Recorded information -
====

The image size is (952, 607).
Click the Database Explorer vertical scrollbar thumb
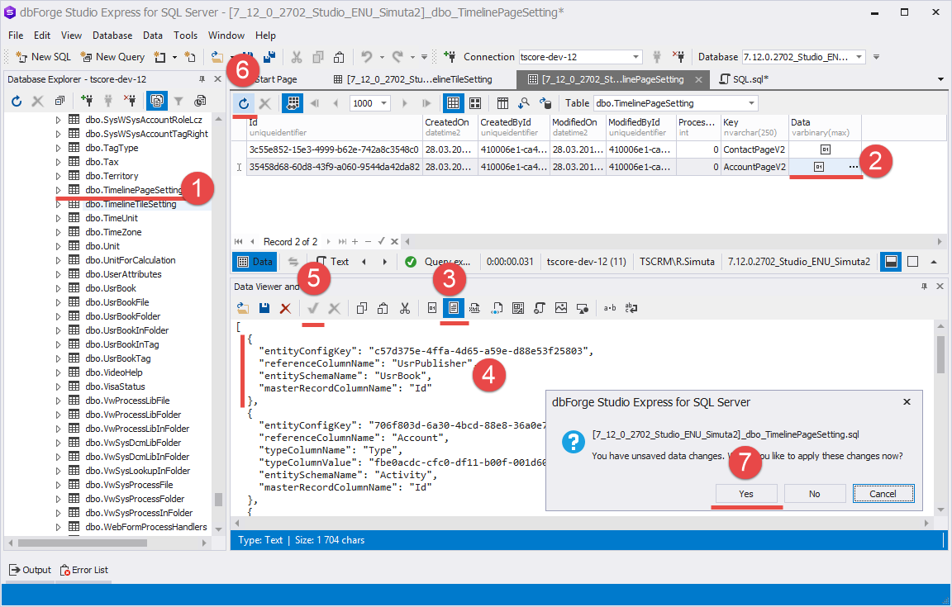coord(218,499)
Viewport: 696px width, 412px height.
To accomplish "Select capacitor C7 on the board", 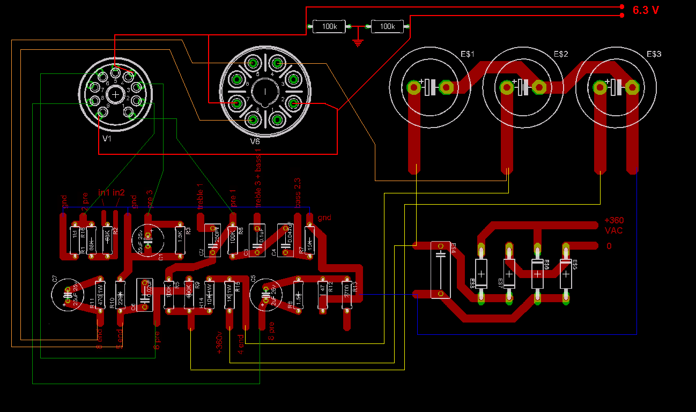I will click(68, 294).
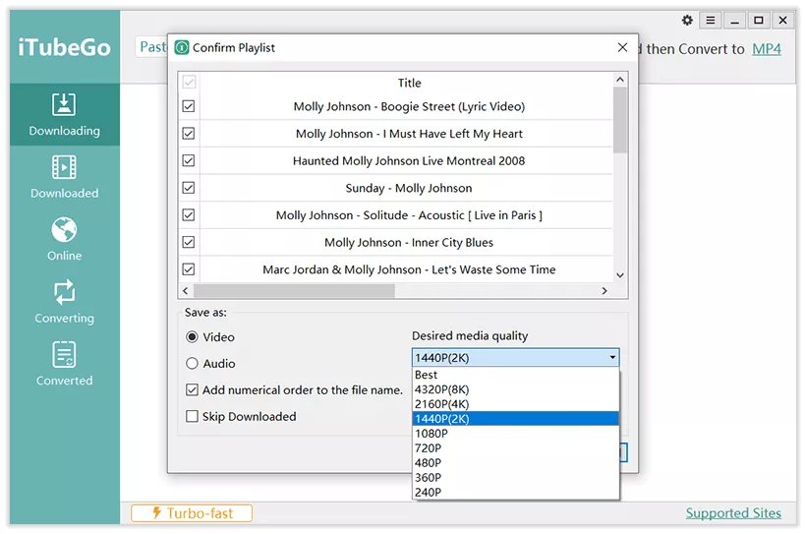Close the Confirm Playlist dialog

tap(622, 47)
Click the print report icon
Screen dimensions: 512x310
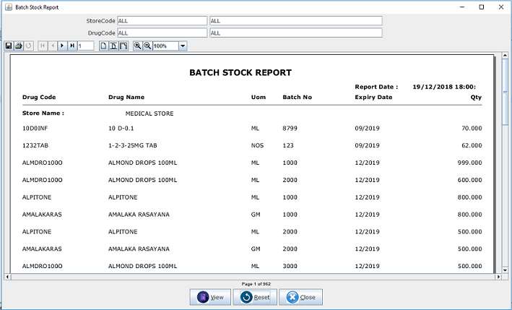19,46
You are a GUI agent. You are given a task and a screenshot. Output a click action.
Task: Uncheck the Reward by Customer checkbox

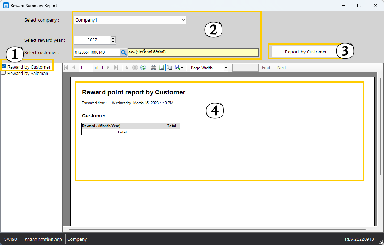(4, 66)
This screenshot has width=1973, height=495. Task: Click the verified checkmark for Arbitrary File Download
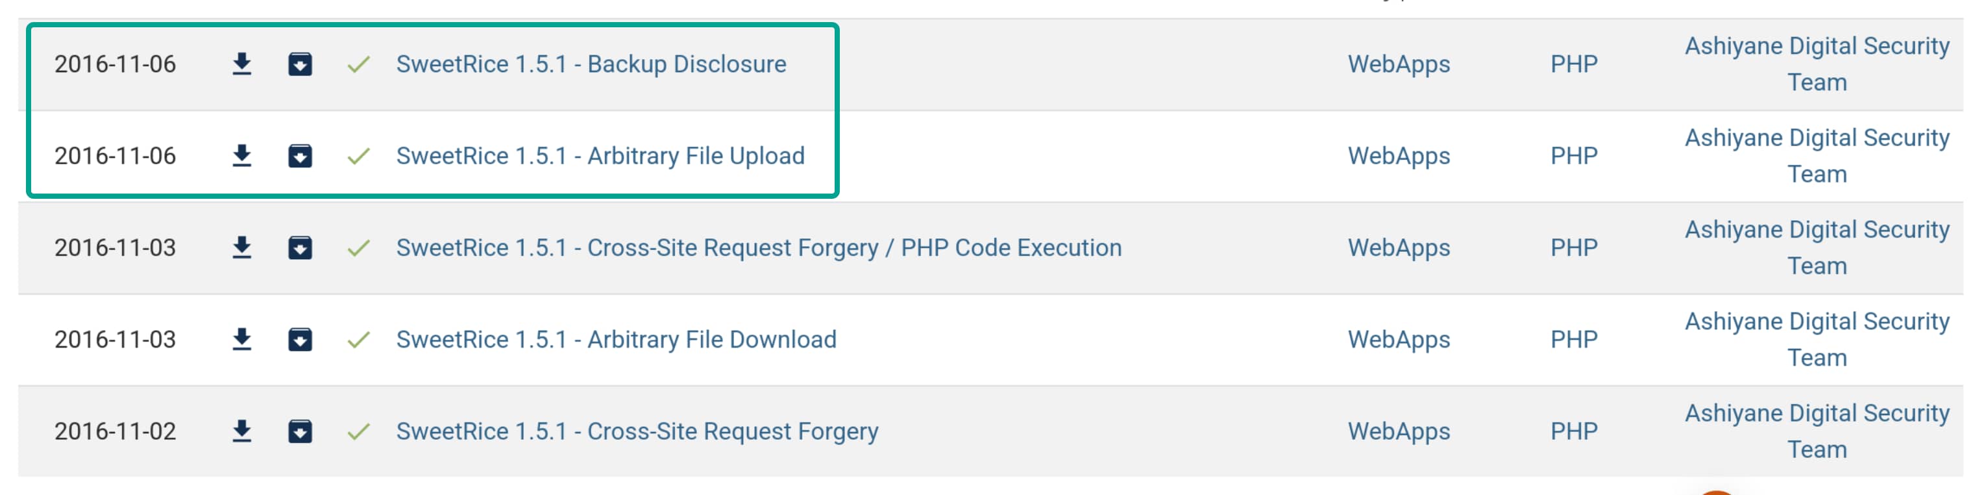click(x=358, y=339)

====

Problem requirements - Would you restate word for word each line from the one that holds "This screenshot has" to the end of the material, both ends included, without the pictures?

Task output -
This screenshot has width=1973, height=495. Task: Click the verified checkmark for Arbitrary File Download
click(x=358, y=339)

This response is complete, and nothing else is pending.